Brown was writing in a November 13 special edition celebrating 60 years of Time Atlantic, years the magazine has covered—or, put rightly, uncovered—heroes. Of the magazine’s 66 heroes, Mandela was the first and was given two pages. Space is scarce in print media and goes with the value of a story.

Of course, three others were given two pages: the Beatles, Mikhail Gorbachev and Princess Diana. But Mandela’s story was the first. The best comes first in almost all media. This, again, speaks volumes of the value placed on this great son of Africa.
Mandela had a reason to hate white South Africans. He had reason to call them strangers and violently chase them from South Africa.

But after 27 years of imprisonment at the hands of the apartheid government, Mandela chose truth and reconciliation, not revenge, but forgiveness.
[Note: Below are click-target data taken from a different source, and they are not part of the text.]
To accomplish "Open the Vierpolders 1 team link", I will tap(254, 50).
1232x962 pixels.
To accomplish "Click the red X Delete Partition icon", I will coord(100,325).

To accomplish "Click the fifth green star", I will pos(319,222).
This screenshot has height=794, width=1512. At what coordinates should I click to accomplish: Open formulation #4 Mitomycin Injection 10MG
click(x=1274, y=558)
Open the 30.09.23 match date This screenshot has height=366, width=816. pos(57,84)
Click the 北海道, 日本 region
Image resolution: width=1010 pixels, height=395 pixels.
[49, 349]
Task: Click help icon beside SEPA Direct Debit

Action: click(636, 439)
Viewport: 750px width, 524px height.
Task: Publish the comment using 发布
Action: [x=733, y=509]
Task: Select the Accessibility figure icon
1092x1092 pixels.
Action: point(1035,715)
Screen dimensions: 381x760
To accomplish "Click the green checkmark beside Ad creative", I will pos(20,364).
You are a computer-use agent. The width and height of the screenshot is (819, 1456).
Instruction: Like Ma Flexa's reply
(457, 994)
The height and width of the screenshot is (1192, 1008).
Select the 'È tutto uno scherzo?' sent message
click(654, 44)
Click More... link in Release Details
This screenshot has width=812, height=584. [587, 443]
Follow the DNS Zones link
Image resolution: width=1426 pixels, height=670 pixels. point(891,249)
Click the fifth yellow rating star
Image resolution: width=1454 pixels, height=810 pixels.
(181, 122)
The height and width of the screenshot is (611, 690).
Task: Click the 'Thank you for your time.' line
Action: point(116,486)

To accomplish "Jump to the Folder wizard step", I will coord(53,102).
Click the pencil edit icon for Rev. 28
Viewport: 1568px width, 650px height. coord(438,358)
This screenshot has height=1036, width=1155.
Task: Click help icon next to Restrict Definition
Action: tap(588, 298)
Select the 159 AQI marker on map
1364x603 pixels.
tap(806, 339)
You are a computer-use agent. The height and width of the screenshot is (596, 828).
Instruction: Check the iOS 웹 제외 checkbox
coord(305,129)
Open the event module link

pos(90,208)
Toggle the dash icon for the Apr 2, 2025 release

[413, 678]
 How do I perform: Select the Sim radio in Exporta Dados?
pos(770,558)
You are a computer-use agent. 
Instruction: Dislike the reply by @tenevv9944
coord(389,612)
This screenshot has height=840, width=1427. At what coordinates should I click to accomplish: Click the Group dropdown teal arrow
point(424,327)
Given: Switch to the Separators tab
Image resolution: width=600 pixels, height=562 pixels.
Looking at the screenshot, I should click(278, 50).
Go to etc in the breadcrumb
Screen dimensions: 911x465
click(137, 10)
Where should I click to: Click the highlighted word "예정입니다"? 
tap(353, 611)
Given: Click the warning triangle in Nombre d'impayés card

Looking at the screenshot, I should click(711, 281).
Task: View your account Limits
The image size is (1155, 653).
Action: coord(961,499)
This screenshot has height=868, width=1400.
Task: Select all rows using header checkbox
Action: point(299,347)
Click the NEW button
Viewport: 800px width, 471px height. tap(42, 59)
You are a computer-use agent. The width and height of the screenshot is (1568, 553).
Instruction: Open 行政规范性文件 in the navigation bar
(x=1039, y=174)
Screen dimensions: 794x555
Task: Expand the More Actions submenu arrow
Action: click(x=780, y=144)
He had been separated from his wife, to whom he wrote lovely letters; he missed his children. He went through the pain of being unable to bury his mother and his first born son, Madiba Thembekile, deaths that made Mandela to look back at his younger self, to evaluate his life.
“Her [the mother’s] difficulties, her poverty, made me question once again whether I had taken the right path,” wrote Mandela in his book, Long Walk to Freedom. “For a long time, my mother had not understood my commitment to the struggle.”
In such times, some people put up a brave face as if they have survived shame and embarrassment, but it is the soul that is bruised; the heart, not the body.

This was the case with Mandela. Questions without answers can be more painful than physical torture. Mandela wondered, without any answer, why his family was put in such an awkward situation. For long he had advised people not to worry about things they could not control. “I was unable to take my own advice,” he says. “I had many sleepless nights.”
The separation from his family resulting from a court case using discriminatory laws was enough to warrant a revenge after his release on Sunday, February 11, 1990.

Yet there were more challenges after his release from prison. He realised he had gained his freedom but he was yet to fight for the freedom of his people. Once the Inkatha members secretly raided the Vaal township of Boipatong and killed 46 people. No arrests were made. It was as if some people had no state protection.
“Mandela, give us guns,” said placards carried by his supporters at one rally. “Victory through battle, not talk.”

He had been tested for too long to carry on the struggle peacefully. But he said “peace”.
“It was because of the greatness of Mandela—and, especially, his refusal to hate or become embittered—that a multiracial South Africa was born, not in further bloodshed and catastrophe, but in peace and democracy,” says Brown.

To understand the importance of Mandela, consider Iraq, that helpless, failed state where sectarian violence has more control than the government of Prime Minister Nouri al-Maliki. Hundreds are dying everyday. No one is safe, not even the Prime Minister.
Aparism Ghosh is Time senior correspondent who has been reporting from Baghdad since the fall of Saddam Hussein. Ghosh knows life in the city. He has the experience of flying into Baghdad, too.

“I know what lies ahead,” he says of flights from Amman in Jordan to Baghdad.
It is an hour’s uneventful flying, followed by the world’s scariest landing—“a steep, corkscrewing plunge into what used to be Saddam Hussein International Airport”.

It is scariest because the pilot has to avoid being shot down by Iraqi insurgents. The plane stays at 30,000 feet until it is directly over Baghdad airport, then take a spiralling dive, straightening up yards from the runway.
“If you are looking out the window, it can feel as if the plane is in a free fall from which it can’t possibly pull out,” says Ghosh. “I have learned from experience to ask for an aisle seat.”

That is not all. The journey from the airport into Baghdad is a 14-kilometre drive on what is called the Highway of Death.
The Shiites and Sunnis are engaged in sectarian violence. In fact, sectarian violence is a political term. Iraq is in a civil war. Out-going United Nations Secretary General Kofi Annan called the violence “worse than a civil war” in a BBC interview on Monday.

Sunni leader Saleh al-Mutlak has repeatedly told the press that Iraq’s political landscape has no giants.

“Not only that,” he said earlier this year, “but the political system we have created makes it impossible for such a figure to emerge.”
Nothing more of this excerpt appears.